Jacques Godfrain : « la nouvelle route de la soie est un facteur de paix… »
A la suite de la signature de la convention de partenariat avec la China Europe International Business School à Shanghai le 13 juin dernier portant sur la création de la chaire « Charles de Gaulle : leadership global » au sein de l’école sino-européenne, Jacques Godfrain, ancien ministre et président de la fondation Charles de Gaulle, s’est rendu à Pékin, Shanghai et Xian accompagné d’une délégation de la fondation du 8 au 16 septembre derniers, à l’invitation de l’institut des Affaires étrangères du peuple chinois.

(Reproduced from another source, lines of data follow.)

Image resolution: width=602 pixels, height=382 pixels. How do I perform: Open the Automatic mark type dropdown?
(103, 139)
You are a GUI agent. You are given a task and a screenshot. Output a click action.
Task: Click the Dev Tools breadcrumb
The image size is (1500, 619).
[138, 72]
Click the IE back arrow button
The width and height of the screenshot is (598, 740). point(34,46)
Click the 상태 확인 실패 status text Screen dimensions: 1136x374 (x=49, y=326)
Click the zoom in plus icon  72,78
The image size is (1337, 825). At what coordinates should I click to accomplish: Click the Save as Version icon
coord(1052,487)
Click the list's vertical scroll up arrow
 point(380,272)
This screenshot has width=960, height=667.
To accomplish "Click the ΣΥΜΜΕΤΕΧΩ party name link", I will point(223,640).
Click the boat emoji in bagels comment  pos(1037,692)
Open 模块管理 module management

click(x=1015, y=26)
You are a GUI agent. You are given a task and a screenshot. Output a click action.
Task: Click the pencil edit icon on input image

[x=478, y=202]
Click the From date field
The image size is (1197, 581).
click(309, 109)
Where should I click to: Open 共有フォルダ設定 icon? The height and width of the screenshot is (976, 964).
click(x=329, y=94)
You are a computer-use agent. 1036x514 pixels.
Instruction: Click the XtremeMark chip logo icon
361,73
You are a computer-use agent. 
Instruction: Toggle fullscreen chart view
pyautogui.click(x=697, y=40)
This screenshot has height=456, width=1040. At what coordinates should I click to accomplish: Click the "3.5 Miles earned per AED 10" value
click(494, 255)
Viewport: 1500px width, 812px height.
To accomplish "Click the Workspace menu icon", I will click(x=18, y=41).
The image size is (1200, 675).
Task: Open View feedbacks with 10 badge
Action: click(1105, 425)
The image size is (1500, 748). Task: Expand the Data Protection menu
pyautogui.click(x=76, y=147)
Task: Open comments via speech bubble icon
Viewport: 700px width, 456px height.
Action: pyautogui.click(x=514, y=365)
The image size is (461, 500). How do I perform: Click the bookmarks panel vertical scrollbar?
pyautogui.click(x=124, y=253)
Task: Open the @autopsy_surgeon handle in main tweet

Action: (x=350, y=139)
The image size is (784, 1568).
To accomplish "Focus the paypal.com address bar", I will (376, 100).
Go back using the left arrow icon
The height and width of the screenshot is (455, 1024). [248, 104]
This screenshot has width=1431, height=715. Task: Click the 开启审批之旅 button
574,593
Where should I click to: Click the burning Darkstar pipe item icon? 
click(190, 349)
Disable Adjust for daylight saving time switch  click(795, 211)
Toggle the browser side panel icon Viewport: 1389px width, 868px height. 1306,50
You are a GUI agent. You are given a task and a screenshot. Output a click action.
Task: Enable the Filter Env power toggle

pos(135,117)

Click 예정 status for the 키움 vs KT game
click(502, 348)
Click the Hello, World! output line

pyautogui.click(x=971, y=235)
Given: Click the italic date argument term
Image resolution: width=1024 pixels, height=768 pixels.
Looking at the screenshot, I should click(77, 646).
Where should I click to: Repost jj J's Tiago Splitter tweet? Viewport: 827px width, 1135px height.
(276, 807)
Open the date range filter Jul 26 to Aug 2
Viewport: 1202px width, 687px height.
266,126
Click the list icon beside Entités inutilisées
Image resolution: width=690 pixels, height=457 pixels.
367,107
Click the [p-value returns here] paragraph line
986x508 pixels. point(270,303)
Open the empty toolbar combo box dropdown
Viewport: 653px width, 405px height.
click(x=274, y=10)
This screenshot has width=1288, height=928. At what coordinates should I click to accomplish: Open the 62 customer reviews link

Au programme, réunions de travail avec la direction de l’institut, entretien avec le directeur-adjoint « Europe » du ministère chinois des Affaires étrangères, échanges lors de tables rondes avec des centres de recherche et des universitaires chinois, conférence à la C.E.B.S. et lancement du club entreprise franco-chinois à D-Park à Shanghai. Des rencontres et des échanges qui ont permis d’une part de mieux comprendre les attentes et les positions politiques chinoises actuelles et d’autre part de constater, cinquante-quatre ans après la reconnaissance de la Chine par la France, l’importance dans la conscience nationale chinoise de cette décision diplomatique prise par le général de Gaulle.
Propos recueillis par Philippe Dova
Trait d’Union : Quel est l’objet de du programme « Charles de Gaulle : leadership global » à la CEIBS ?
Jacques Godfrain : Ce programme vise à développer une activité commune de recherche dans le domaine de l’art du commandement et de proposer de nouveaux schémas de formation au management à partir d’études de cas tirées de l’exemple du général de Gaulle : son parcours personnel, l’action qu’il a menée en tant que chef de l’État et chef militaire pour l’indépendance et la liberté des peuples, ses écrits et discours.
Quels ont été les points forts du voyage de votre délégation ?
Certainement les échanges pour une meilleure compréhension mutuelle. Les Chinois sortent d’une longue période de repliement sur eux-mêmes ; l’option qu’ils ont prise de s’ouvrir au reste du monde est récente, il nous faut leur faciliter cette connaissance du monde afin de leur faire mieux comprendre les réactions de l’Occident.
Nous ne sommes pas nous-mêmes de fins connaisseurs de la philosophie chinoise mais ces rapprochements, ces échanges nous permettent des explications très franches : qui sommes nous, qui sont-ils et que pouvons nous construire ensemble…
Parmi ces échanges, quelles ont-été les explications les plus marquantes ?
Ils insistent beaucoup sur le grand projet de « route de la soie » qui est certainement un vecteur de développement et de commerce dans les pays qu’ils traversent, à condition que les échanges, et nous avons bien insisté sur ce point, puissent se faire dans les deux sens. Ils considèrent qu’un commerce ouvert mondial s’appuyant sur les routes de la soie est un facteur de paix, c’est difficile d’être en contradiction avec ce point de vue car l’ouverture mondiale est en effet un facteur de paix et de compréhension.
Cela ne semble pas être l’avis des Américains…
Les Chinois ont en effet l’impression aujourd’hui que la politique américaine va à l’encontre de cette idée d’ouverture et de mondialisation. J’ai le sentiment qu’ils regrettent cette attitude. Ils sont à la recherche d’une réflexion alternative sur les échanges de capitaux, sur le commerce, les droits de douane ; ils aimeraient un autre monde, ce n’est pas facile.
La France est assez liée avec les Etats-Unis…
Nous sommes en effet liés à « l’Ouest » mais avec notre indépendance qui nous a été donnée par le général de Gaulle. Nous sommes donc sur cette ligne de crête entre notre propre indépendance et les partenariats que nous souhaitons avoir avec la Chine et notre appartenance au « bloc de l’Ouest »… Il nous faut jouer finement pour être utiles et peut-être même pouvoir assurer le jour venu, une compréhension, une médiation entre l’Asie et l’Amérique du Nord.